Joy Yates, editor of JPI Media in the North East, was keen to emphasise the organisation of the business she works for, Johnston Press (now JPI Media), rather than any individual, or indeed corporate, attributes of leadership. “Editorial leadership in our organisation comprises an editorial board which wasn’t something we’ve always had at Johnston Press. It was something that Ashley Highfield the recently departed CEO introduced which was a great thing for us because it very much gave editorial advice. Our editorial chief leads the editorial board and he sits on the executive management committee, the highest committee we have so editorial properly has a voice.

Yates takes part in a monthly meeting in Leeds when there could be a themed, strategy day. “It might be concentrating on digital and 2019 where we want to be, it might be very much content or strategy-based, or it might be people. We do a lot of work with our people and making sure we have business leaders coming through. We do a lot of career progression.”

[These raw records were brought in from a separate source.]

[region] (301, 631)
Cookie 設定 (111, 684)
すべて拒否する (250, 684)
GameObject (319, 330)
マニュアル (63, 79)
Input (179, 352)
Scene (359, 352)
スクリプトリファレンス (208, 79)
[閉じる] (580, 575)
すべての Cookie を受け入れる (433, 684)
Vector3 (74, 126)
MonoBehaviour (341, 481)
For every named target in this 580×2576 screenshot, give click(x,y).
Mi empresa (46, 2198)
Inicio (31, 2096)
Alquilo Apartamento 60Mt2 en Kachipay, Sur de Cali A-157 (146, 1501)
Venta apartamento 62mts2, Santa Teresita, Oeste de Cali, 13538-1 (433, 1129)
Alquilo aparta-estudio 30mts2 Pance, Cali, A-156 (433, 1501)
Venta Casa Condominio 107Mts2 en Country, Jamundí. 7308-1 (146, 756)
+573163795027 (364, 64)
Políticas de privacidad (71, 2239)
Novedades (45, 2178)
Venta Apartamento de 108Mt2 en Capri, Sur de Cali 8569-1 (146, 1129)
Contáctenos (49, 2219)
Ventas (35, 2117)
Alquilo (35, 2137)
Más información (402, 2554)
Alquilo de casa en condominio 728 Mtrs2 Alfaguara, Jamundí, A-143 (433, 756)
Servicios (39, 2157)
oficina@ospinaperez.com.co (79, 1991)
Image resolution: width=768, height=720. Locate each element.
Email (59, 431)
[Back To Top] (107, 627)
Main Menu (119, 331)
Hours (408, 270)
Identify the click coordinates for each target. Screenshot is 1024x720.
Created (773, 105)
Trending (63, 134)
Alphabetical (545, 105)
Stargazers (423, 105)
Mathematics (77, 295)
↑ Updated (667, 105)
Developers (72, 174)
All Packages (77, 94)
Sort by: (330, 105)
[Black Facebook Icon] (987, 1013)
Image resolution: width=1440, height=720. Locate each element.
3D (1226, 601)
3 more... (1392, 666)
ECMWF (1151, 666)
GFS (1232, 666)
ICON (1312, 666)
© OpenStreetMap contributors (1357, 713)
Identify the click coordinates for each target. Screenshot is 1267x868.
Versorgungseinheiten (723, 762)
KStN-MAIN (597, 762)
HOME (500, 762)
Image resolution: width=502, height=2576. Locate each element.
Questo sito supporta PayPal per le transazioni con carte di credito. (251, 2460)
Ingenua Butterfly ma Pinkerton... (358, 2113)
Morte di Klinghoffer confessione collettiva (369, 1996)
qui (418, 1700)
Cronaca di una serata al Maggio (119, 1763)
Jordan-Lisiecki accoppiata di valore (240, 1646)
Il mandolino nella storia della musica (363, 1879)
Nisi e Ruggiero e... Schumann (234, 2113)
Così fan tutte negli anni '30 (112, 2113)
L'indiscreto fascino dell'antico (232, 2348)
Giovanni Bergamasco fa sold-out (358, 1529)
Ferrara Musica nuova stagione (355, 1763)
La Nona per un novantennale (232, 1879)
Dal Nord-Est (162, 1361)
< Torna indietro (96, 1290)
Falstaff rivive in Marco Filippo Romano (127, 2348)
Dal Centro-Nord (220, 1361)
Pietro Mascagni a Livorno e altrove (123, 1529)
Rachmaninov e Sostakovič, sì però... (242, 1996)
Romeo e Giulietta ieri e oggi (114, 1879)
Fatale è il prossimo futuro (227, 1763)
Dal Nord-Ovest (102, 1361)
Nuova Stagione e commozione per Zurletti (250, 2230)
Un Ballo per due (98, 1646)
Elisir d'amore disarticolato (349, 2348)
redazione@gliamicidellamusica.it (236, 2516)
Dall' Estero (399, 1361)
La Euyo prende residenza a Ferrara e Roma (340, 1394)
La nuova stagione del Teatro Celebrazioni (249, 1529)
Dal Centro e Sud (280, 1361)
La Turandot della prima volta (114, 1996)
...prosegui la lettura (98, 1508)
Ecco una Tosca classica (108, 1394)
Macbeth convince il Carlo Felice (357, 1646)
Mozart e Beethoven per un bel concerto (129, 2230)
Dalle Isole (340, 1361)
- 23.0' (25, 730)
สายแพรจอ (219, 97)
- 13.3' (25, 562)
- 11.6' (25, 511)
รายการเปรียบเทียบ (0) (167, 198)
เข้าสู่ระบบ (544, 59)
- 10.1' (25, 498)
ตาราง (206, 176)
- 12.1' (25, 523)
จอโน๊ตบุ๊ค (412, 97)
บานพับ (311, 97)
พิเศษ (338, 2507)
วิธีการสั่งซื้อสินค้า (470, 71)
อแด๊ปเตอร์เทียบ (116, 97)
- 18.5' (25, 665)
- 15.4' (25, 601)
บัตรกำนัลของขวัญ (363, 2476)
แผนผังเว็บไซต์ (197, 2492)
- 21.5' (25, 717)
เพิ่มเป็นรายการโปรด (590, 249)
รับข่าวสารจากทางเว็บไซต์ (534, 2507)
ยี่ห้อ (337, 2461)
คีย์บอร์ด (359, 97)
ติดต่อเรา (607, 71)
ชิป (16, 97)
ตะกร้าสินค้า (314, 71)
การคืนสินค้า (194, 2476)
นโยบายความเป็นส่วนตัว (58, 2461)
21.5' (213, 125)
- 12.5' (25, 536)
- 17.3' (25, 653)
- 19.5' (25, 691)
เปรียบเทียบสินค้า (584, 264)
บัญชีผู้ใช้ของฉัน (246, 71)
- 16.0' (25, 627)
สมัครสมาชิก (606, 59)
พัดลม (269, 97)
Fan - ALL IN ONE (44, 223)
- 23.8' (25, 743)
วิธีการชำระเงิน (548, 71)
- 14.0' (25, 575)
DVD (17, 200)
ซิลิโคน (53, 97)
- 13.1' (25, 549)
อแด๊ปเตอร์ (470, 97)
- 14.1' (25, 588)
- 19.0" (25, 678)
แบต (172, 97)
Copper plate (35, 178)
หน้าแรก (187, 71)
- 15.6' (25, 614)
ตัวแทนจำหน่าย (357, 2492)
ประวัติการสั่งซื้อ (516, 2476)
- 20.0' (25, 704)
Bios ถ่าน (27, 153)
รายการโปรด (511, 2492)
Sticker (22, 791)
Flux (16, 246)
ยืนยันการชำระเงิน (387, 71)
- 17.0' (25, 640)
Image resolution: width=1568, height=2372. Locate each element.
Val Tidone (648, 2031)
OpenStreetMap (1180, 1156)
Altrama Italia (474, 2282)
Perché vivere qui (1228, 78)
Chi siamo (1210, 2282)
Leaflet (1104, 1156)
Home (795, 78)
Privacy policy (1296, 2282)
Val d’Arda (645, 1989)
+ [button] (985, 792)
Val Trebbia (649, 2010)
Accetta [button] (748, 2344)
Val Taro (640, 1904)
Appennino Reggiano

For Neville the different models of leadership in an editorial organisation are driven by ownership structures. “The motivating factor is with those who ultimately own the group. So, I certainly don’t think our owners would ever contemplate not having an editor for individual titles.”

 

Editorial leaders and…digital publishing

Dalby’s background in digital content rather than a traditional journalism entry route (journalism at university, NCTJ qualifications, industry traineeship) shapes her response. “We’re digital publishers first and foremost, so editorial leadership must now involve a deep understanding of how audiences behave and consume content online. We have an excellent suite of data available to us to help develop that understanding, and a central part of the job of all content managers and editors now is to continually analyse, interpret and distil that information into practical direction to help our teams grow audiences and engagement.” 

Neville has a different take: “It depends on how you view what it is they [editorial leaders] do. If it’s just about getting out and getting stories online then you think of the job as a custodian. If you think anything there is more to the job than just nuts and bolts, such a legal responsibility, there is much more to it.”